WHAT TO DO
How many of the lines below contain the word "Open", with case counting? Give only the number.
◆ ◆ ◆
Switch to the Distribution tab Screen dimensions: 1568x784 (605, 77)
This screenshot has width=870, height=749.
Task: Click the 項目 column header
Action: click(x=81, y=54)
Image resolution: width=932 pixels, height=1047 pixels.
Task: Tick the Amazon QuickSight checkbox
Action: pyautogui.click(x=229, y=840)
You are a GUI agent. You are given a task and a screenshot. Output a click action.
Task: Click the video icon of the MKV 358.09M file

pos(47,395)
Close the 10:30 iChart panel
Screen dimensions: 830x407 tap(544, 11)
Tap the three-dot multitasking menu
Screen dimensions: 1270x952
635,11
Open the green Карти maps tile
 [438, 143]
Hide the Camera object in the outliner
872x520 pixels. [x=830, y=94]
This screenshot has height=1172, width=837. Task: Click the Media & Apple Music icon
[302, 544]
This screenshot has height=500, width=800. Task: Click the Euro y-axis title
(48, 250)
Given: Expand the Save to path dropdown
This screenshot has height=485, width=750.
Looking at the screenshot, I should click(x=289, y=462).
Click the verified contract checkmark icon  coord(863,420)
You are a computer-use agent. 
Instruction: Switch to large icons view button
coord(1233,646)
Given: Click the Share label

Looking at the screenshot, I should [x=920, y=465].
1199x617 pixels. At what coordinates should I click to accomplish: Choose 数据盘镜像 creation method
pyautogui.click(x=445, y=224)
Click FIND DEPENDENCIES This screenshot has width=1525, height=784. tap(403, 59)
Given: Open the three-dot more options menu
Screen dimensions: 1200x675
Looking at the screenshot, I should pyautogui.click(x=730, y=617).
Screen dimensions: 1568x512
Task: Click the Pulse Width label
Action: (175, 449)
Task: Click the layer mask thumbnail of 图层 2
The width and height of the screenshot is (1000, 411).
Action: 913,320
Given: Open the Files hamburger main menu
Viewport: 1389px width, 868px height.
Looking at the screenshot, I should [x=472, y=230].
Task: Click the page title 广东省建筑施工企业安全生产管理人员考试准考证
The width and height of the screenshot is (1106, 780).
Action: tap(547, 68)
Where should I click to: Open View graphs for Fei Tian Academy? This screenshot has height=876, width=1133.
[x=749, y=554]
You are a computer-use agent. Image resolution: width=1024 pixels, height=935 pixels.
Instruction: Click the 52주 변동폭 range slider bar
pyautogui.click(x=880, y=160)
◆ ◆ ◆
SOLUTION
4